In a country the size of Brazil, some musical styles never leave “home,” or their region. Brazil has a multitude of rhythms, from worldwide famous samba, pagode and forró, to lesser known regional styles such as carimbó or tecnobrega (also known as tecnomelody). Here, we’ll take a look at some of the styles found in the northern state of Pará.

From the mixture of several local styles – from carimbó to lambada, guitarrada, calypso and forró, along with Caribbean rhythms such as Trinidad and Tobago’s calypso – tecnobrega “appeared in Belém [Pará’s capital] in the early 2000s, from a confluence of factors. From a musical point of view, tecnobrega is a crossroads of the classic brega with elements of the eurodance that has dominated the parties in Belém since the late 1980s,” says Gustavo Godinho, director (with Vladimir Cunha) of the documentary “Brega S/A.”
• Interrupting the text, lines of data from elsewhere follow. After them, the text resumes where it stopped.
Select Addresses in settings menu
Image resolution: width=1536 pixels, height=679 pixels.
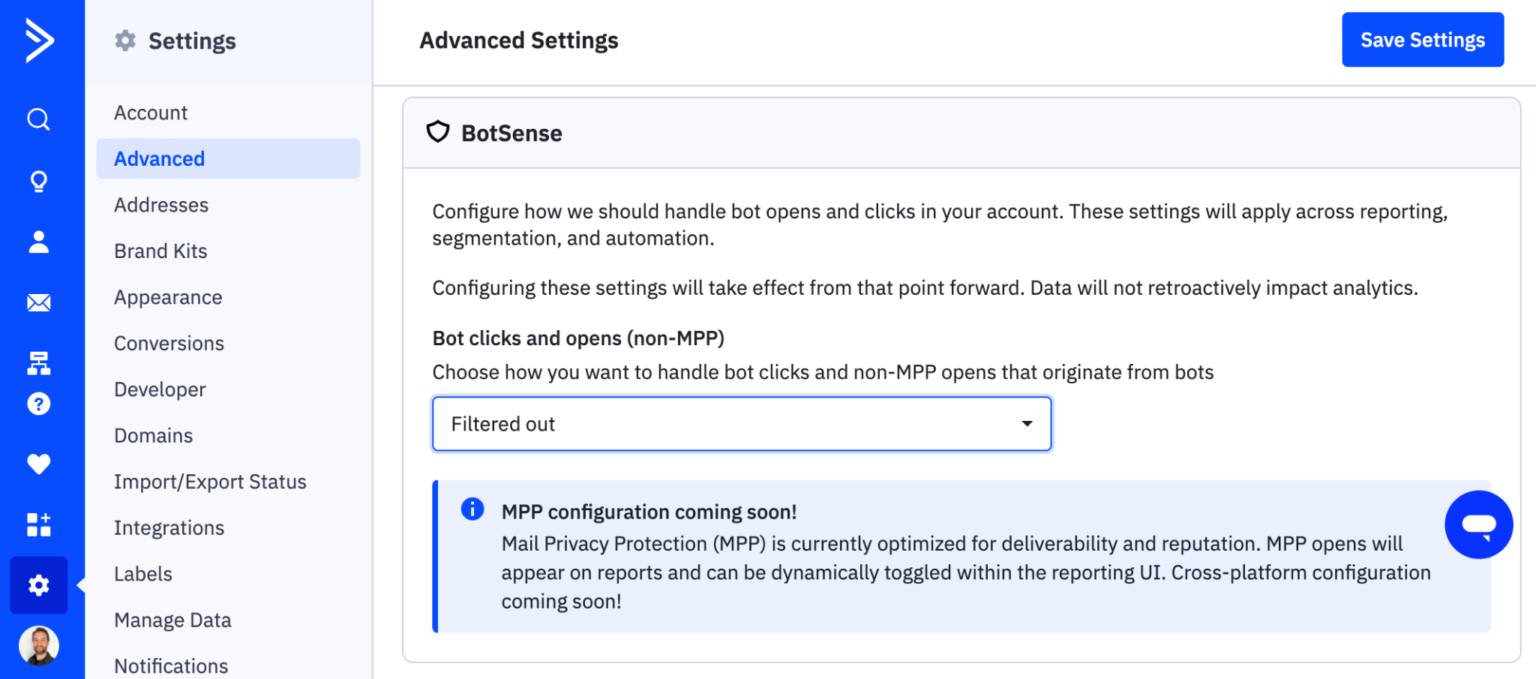tap(161, 205)
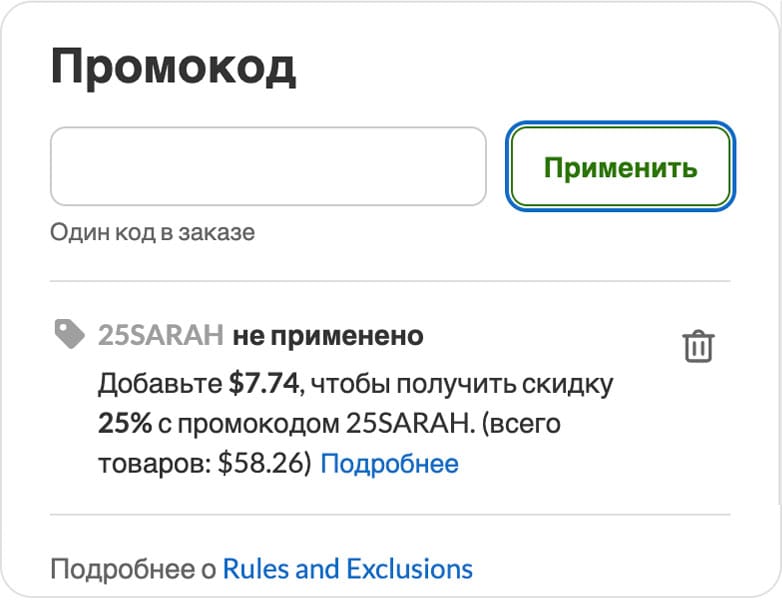Click the gray 25SARAH code label
Image resolution: width=782 pixels, height=600 pixels.
point(160,336)
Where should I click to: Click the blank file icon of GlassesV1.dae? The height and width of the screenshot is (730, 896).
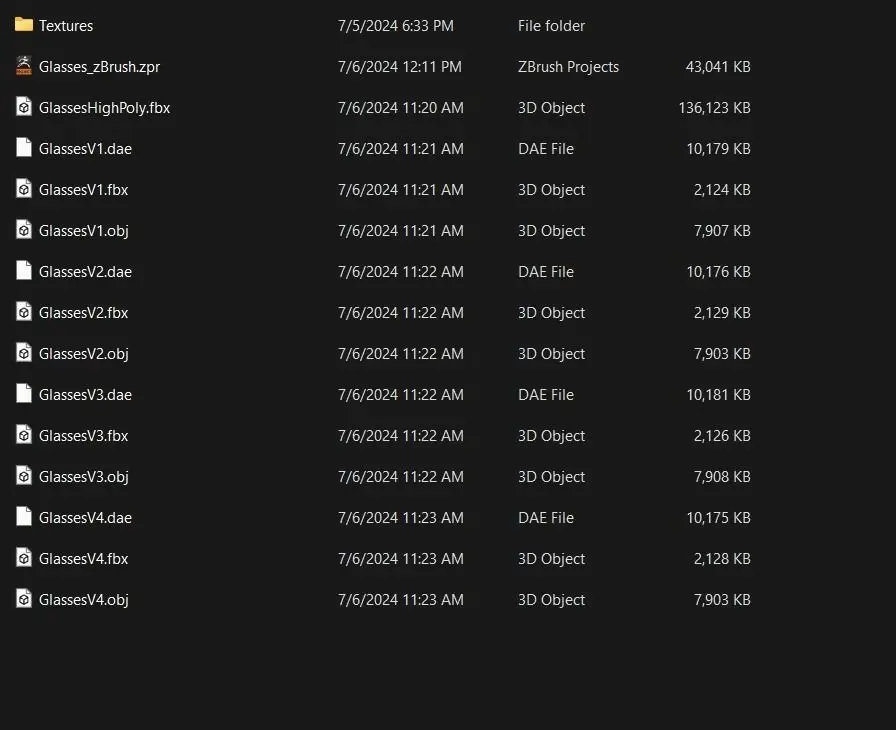pos(24,148)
“It’s a style that evolves all the time and every year there are new variations in the scene,” Ronaldo Lemos (professor at the Law at the State University of Rio de Janeiro (UERJ) and co-author of the book “Tecnobrega: O Pará reinventando o negócio da música”) tells Remezcla.

“The beginning of the 2000s was the period in which the first computers discarded by the middle and upper middle classes began to arrive in the periphery of Belém as scrap metal,” recalls Godinho. Some technicians collected spare parts and sold them at prices accessible to a low-income public, among them, DJs from the periphery of Belém. With the arrival of Lan Houses to such neighbourhoods, software such as Fruity Loops, for sequencing beats, started being used to record what soon became known as tecnobrega.

It is not known exactly who created the style, some say the band Tecno Show was the first. Yet others, such as Rafael Azevedo, musician and doctor in communication whose thesis dealt with the tecnobrega, point out that the origin of the style could be even older, in the mid-1990s, with Tonny Brasil and his Açaí Machine band.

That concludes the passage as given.